The most common causes of gastric ulceration or erosion in dogs are drug-induced (e.g., NSAIDs, dexamethasone, and other glucocorticoids8), stress (e.g., hypovolemic shock, systemic inflammatory response syndrome, excessive physical exertion), cancer disruption of the gastric mucosa, adrenal insufficiency, and hepatic failure.1,2,9
Dual or multiple risk factors (e.g., NSAIDs plus dexamethasone or NSAIDs plus poor mucosal perfusion) increase the likelihood of gastric ulceration or erosion.1,10 Cyclooxygenase (COX)-2 selective inhibitors (e.g., carprofen, etodolac, deracoxib, meloxicam) have been developed to minimize the ulcerogenic effect of NSAIDs in the GI tract. Although these newer NSAIDs lessen the risk of gastric ulceration or erosion, they do not completely eliminate it. Many dogs have developed gastric ulceration or erosion following use of these putatively safer NSAIDs.11,12 Some NSAIDs are especially well known for their ulcerogenic potential in dogs, including naproxen and flunixin meglumine.6 It should be noted that gastric ulceration or erosion is not excluded by an absence of hematemesis or anemia. Dogs with substantial gastric bleeding because of stress-related gastric ulceration or erosion can appear clinically normal and function at a high level (Fig. 16-3).2 Furthermore, there appears to be little relationship between bleeding and perforation as they do not necessarily arise from the same pathogenesis.
Figure 16-3 Endoscopic image of a dog’s stomach. This dog had gastric bleeding as a result of erosions caused by submaximal stress (sled dog racing). The dog was asymptomatic and was racing without any signs of fatigue or illness.

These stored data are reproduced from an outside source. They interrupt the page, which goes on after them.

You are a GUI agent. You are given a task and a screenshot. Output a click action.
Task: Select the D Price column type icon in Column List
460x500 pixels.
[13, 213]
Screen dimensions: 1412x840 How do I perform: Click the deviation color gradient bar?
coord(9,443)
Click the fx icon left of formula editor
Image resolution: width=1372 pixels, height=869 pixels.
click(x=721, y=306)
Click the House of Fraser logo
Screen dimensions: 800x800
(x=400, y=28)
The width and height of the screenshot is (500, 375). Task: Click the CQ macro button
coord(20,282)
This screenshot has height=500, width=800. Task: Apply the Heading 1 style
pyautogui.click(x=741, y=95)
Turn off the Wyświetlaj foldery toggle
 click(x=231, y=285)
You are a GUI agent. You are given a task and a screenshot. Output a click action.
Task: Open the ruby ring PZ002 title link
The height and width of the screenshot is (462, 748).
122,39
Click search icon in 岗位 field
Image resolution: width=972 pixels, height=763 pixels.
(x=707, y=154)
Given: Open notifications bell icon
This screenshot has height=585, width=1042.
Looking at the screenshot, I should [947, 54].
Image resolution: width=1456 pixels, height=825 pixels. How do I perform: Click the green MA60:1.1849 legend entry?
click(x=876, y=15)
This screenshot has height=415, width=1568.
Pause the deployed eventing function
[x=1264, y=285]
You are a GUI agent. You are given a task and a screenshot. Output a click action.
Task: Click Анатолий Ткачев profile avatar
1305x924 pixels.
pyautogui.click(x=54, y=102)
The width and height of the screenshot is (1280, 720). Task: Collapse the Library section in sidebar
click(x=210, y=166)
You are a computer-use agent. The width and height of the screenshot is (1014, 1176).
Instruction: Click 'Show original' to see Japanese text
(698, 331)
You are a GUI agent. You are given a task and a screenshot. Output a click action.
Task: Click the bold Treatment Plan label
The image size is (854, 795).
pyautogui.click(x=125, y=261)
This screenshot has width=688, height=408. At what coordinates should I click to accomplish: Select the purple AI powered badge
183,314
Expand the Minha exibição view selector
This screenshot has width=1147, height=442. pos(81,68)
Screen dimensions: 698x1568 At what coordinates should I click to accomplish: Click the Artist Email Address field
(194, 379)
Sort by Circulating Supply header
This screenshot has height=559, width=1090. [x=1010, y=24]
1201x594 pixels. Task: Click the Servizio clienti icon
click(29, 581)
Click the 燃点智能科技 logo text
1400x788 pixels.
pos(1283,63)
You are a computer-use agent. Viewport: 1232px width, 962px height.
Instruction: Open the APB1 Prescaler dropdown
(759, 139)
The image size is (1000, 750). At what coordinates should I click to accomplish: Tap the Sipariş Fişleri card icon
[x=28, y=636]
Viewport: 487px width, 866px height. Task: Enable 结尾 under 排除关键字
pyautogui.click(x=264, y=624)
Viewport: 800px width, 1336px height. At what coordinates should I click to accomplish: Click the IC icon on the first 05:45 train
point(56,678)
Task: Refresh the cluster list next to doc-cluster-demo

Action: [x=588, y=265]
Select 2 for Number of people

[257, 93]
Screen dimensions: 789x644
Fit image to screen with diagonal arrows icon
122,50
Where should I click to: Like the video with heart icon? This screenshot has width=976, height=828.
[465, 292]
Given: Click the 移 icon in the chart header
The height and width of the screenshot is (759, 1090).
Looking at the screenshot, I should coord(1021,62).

Cats are infrequently diagnosed with gastric ulceration and erosion. Lymphoma and other tumors appear to be the most important causes of gastric ulceration in this species, but there are very few published studies in cats to confirm or deny this opinion.3
It should be confirmed that “hematemesis” is not just reddish tinged gastric fluid caused by food digestion in the stomach. True hematemesis may range from minimal to copious amounts of blood. If there are simply a few spots or “flecks” of blood (Fig. 16-4), gastric mucosal trauma as a consequence of vigorous vomiting is a major differential (Fig. 16-5). If copious, there are numerous possible causes, and a methodical approach is best (Fig. 16-6). If history, physical examination, and routine blood tests do not give clues as to the cause of hematemesis, the basic approach should be to first eliminate coagulopathy, search for evidence of upper GI mucosal disease, and, finally, respiratory tract disease with ingestion of blood following hemoptysis.